With a double hat tip to Dave Lull and Frank Wilson, I pass on a link to this excellent piece on editing – copy and line, necessity for and sad decline of.
I spent a quarter of a century seriously editing copy other than my own, and I owe most of what I know of the subject to my old friend Chris, with whom I worked for a couple of very formative years on a well known listings magazine. She was a formidably good editor, and, unlike many in the trade, a good communicator. She worked for some while on a style manual which was a model of lucidity and accessibility, and an invaluable tool, full of crystal-clear explantations of knotty points of syntax. Unfortunately she was gone before the project was completed, and some while later it was handed to me – but I too was gone before I could get much further, and it was then handed on to the person most likely to obfuscate it or run it aground. Moving on to my next job, I was fortunate to come across another gifted and splendidly rigorous editor, a veritable connoisseur of the art. Her all-time favourite mark was the insertion of a (correct, of course) hyphen into 'obsessive compulsive'...

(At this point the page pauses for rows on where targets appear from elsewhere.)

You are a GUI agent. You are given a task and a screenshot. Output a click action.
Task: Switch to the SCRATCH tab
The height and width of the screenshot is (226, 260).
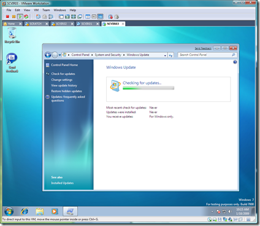point(35,24)
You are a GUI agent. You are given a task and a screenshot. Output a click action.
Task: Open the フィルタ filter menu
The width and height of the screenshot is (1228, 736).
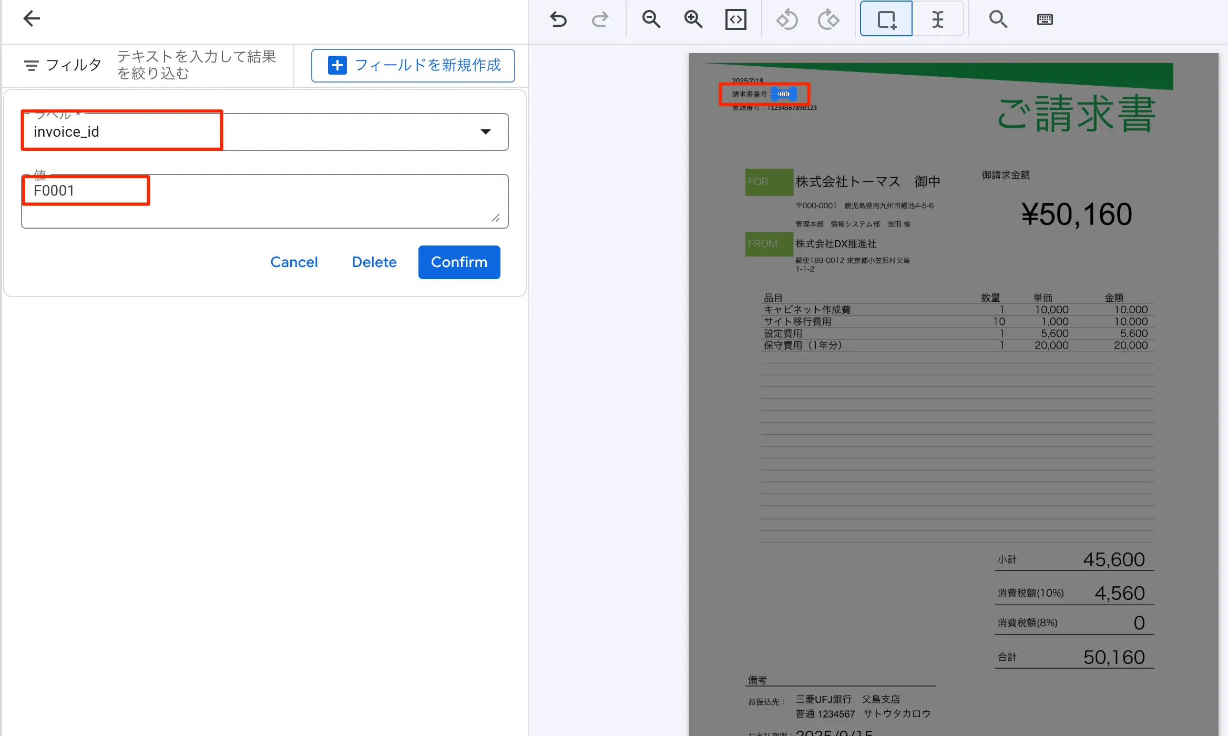[62, 65]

Subeditors (as we call them) weren't always as good as those two. Back in the days when I wrote features on this and that for The Times, I would quite often open the paper to find my piece hideously mangled – and, worse, with factual errors introduced – but since then, I think, fewer editors has tended to mean better editors. And of course the internet has changed everything, making factual errors – if not sloppy writing and editing – much rarer. However, as the Washington Free Beacon piece argues, good copy and line editors are still needed, and there are now too few of them.
I heartily agree with Frank Wilson that much of what is written online goes on too long and digresses too much. So I'll stop here.
Hear hear to all the above. And Chris is still (present tense) a formidably good editor!